At the beginning of 66 AD, Nero married Statilia Messalina. After that, in 67 AD, Nero castrated and married a young freedman named Sporus. According to Cassius Dio, Sporus bore an uncanny resemblance to Poppaea, and Nero even called him by his dead wife's name.

==Cultural references==
===In opera===
Fifteen centuries after her death, Poppaea was depicted in Claudio Monteverdi's last opera, L'incoronazione di Poppea (The coronation of Poppaea) in 1642. Her story clearly was chosen to appeal to the titillation favoured in the nascent culture of the Venetian public opera theaters, and its prologue immediately explains that it is not a drama that promotes the triumph of virtue. Poppaea is portrayed as cynically plotting to become empress of Rome by manipulating the emperor Nero into marrying her. Her machinations include the execution of Seneca the Younger, who opposes her plans.

Poppaea is a principal character also in Handel's 1709 opera Agrippina, but as a victim, not a perpetrator, of deceit and manipulation. Here the schemer is Agrippina, Nero's mother, intent on promoting her son's claim to the throne. Poppaea, the ingenue, is portrayed as the object of desire of Claudius, Nero, and Otho, each of whom served for a time as Roman Emperor, whose rivalries Agrippina attempts to leverage to her advantage. Once Poppaea sees through Agrippina's deceit, she responds in kind, but only in order to be united with Otho, portrayed as her one true love.

===In film and television===
Poppaea appears as a character in the several cinema and TV versions of Henryk Sienkiewicz's novel Quo Vadis:
- In the 1951 film version — in which she is played by Patricia Laffan in a widely praised performance — she is strangled to death by Nero, who blames her for turning his "loyal subjects", the Roman populace, against him. (This form of murder may have been suggested to the screenwriters by Suetonius' claim that Nero made several attempts to strangle his first wife, Octavia.)
- In the 1985 Italian TV miniseries Quo Vadis?, Poppaea was portrayed by Cristina Raines.
- In the 2001 film version, Poppaea was portrayed by Agnieszka Wagner.
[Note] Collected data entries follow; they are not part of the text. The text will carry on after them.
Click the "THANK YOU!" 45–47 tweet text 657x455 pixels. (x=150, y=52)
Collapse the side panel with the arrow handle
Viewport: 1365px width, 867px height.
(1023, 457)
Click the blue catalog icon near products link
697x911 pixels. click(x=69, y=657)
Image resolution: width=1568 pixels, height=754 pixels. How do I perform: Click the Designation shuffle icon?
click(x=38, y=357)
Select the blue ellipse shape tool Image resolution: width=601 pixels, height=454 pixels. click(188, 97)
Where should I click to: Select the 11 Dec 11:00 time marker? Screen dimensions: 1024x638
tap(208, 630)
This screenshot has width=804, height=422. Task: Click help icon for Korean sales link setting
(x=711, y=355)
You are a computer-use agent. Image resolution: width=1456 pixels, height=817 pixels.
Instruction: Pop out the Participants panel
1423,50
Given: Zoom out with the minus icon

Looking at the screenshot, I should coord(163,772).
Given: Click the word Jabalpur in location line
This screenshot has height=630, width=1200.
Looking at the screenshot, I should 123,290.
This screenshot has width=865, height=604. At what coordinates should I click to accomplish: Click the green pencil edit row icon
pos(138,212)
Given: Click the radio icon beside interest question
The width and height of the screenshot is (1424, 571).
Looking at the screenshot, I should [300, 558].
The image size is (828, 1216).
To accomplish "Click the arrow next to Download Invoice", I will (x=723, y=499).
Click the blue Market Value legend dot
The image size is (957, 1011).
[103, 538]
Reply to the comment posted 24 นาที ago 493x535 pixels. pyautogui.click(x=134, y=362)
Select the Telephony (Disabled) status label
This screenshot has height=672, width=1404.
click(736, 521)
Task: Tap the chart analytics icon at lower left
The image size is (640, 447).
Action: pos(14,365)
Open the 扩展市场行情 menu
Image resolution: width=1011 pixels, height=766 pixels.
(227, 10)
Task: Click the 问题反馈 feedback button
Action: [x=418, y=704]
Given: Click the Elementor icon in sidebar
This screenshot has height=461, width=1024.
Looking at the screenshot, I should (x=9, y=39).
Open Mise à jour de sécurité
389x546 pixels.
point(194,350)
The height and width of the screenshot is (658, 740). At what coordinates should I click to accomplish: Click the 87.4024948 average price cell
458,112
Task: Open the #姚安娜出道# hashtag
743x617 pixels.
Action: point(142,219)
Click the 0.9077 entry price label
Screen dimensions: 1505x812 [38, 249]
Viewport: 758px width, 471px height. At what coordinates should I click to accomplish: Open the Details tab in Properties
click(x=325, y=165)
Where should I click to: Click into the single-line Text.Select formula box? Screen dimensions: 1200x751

In the 1932 pre-Code film The Sign of the Cross, Poppaea is portrayed (by Claudette Colbert) as openly bisexual, suggestively inviting a female companion to bathe with her, but lusting after Roman soldier Marcus Superbus (Fredric March). The historic story of Poppaea bathing in milk became through Colbert to be associated with Cleopatra, who Colbert did also portray in another film, becoming the modern myth about Cleopatra having bathed in milk.

Poppaea was portrayed by Brigitte Bardot in the 1956 Italian film Nero's Mistress; by Kay Patrick in the 1965 Doctor Who serial The Romans; by Sally Bazely in the 1976 BBC TV series I, Claudius; by Kara Tointon in the 2003 film Boudica (distributed in the U.S. as Warrior Queen); and by Élisa Tovati in the 2004 drama film Nero.

Rachel Yakar performs the role of Poppea in the 1979 opera film of L'incoronazione di Poppea, directed by Jean-Pierre Ponnelle and conducted by Nikolaus Harnoncourt.

Poppaea is portrayed by Catherine McCormack in the 2006 BBC docudrama Ancient Rome: The Rise and Fall of an Empire. In this interpretation, she is kicked to death by Nero after offhandedly and uncritically mentioning a minor glitch during his performance at the Quinquennial Neronia. Her corpse is later shown mounted on display.

In the 2013 Polish film Imperator, done entirely in Latin, Poppaea is played by Ewa Horwich. Here, Poppaea is depicted as outliving Nero and meeting her death in Germania after reuniting with Otho.

===In music===
The Gothic metal band Theatre of Tragedy wrote a song titled "Poppæa," inspired by her story, on their myth-based album Aégis.